Énoncé écrit A: Reproduisez à l'identique le passage de l'entretien avec Jeffrey Deitch, de « Pour le cinquième » jusqu'à « new-yorkaise en 1996. » inclus.

Pierre-Alexandre Mateos et Charles Teyssou

Le légendaire Jeffrey Deitch discute de Vanessa Beecroft et Kim Kardashian

« Les artistes et les galeries doivent veiller à ce que la pop culture ne cannibalise pas tout »


Pour le cinquième épisode de la série d’interviews consacrée par Pierre-Alexandre Mateos et Charles Teyssou aux expositions emblématiques présentées dans des galeries, le duo de commissaires dialogue avec le galeriste Jeffrey Deitch. Ensemble, ils évoquent Vanessa Beecroft et sa performance VB16 Piano Americano-Beige, qui a marqué l’ouverture de sa galerie new-yorkaise en 1996.


Vanessa Beecroft, VB16 Piano Americano-Beige (performance), 1996. Avec l’aimable autorisation de l’artiste et Deitch Projects, New York.
Vanessa Beecroft, VB16 Piano Americano-Beige (performance), 1996. Avec l’aimable autorisation de l’artiste et Deitch Projects, New York.

Pierre-Alexandre Mateos et Charles Teyssou : Vous avez inauguré votre galerie sur Grand Street à New York en 1996 avec la célèbre performance de Vanessa Beecroft, VB16 Piano Americano-Beige. Comment avez-vous rencontré Vanessa et comment est née l’idée de cette performance ?

Jeffrey Deitch : En 1995, j’ai lu un court article au sujet d’un projet intitulé A Blonde Dream, que Vanessa Beecroft avait présenté dans une galerie allemande. Après quelques échanges, elle a accepté de réaliser la première exposition de ma galerie, où elle a montré un superbe projet intitulé Piano Americano. C’était à Noël, avec toutes les perturbations propres aux fêtes, et avoir réussi à tout organiser a été une sorte de miracle.

Énoncé écrit B: Relevez chacune des lignes ci-dessous qui contient la chaîne « agent », en tenant compte de la casse.

[Données de pointage sur pages et écrans]
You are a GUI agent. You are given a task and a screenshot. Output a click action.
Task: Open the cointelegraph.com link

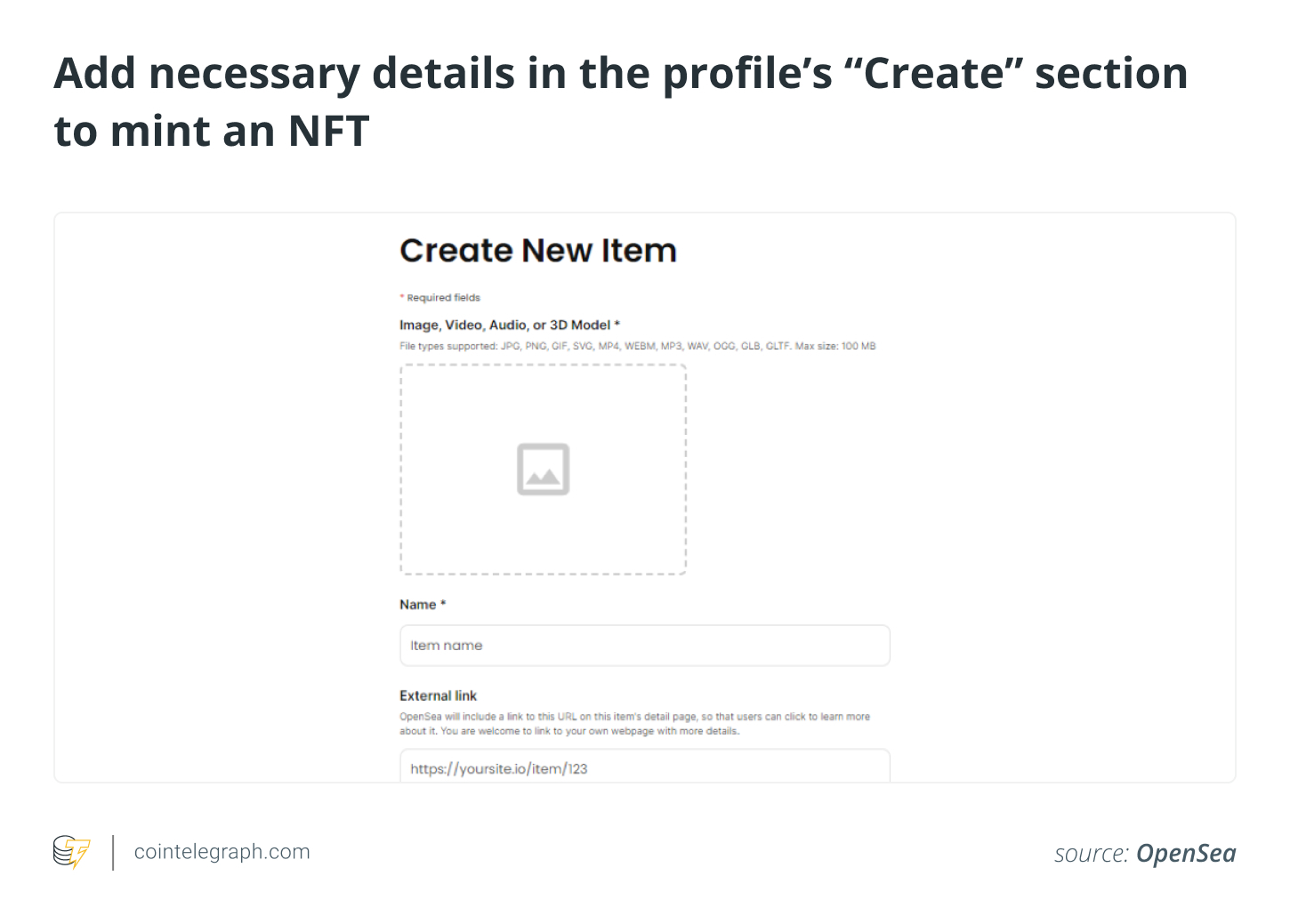[x=222, y=852]
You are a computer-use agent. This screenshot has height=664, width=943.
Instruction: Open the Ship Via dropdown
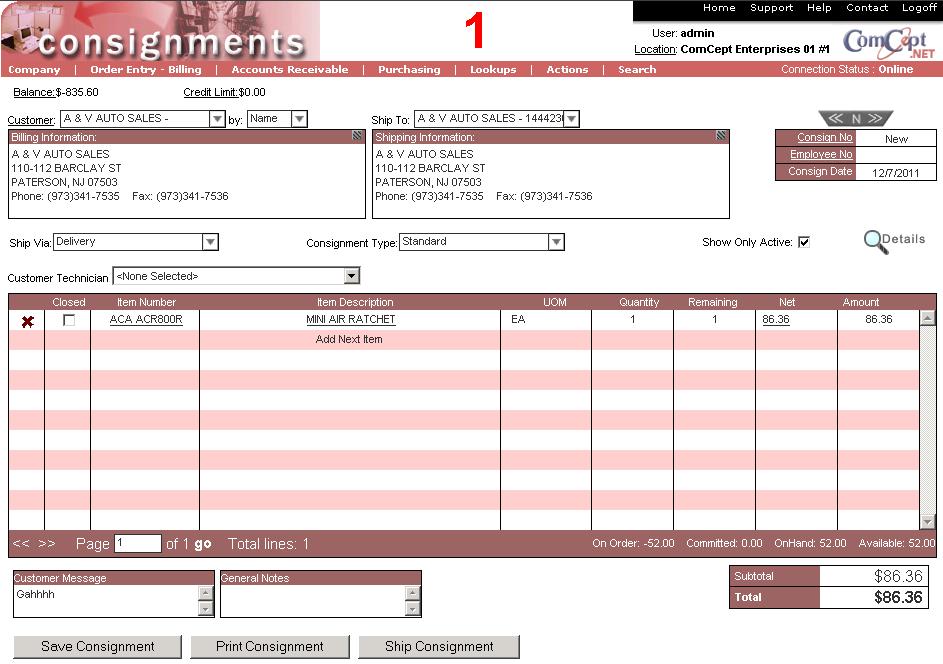coord(210,242)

Solution proposée A:
Pour le cinquième épisode de la série d’interviews consacrée par Pierre-Alexandre Mateos et Charles Teyssou aux expositions emblématiques présentées dans des galeries, le duo de commissaires dialogue avec le galeriste Jeffrey Deitch. Ensemble, ils évoquent Vanessa Beecroft et sa performance VB16 Piano Americano-Beige, qui a marqué l’ouverture de sa galerie new-yorkaise en 1996.

Solution proposée B:
You are a GUI agent. You are given a task and a screenshot. Output a click action.
You are a computer-use agent. This screenshot has height=664, width=943.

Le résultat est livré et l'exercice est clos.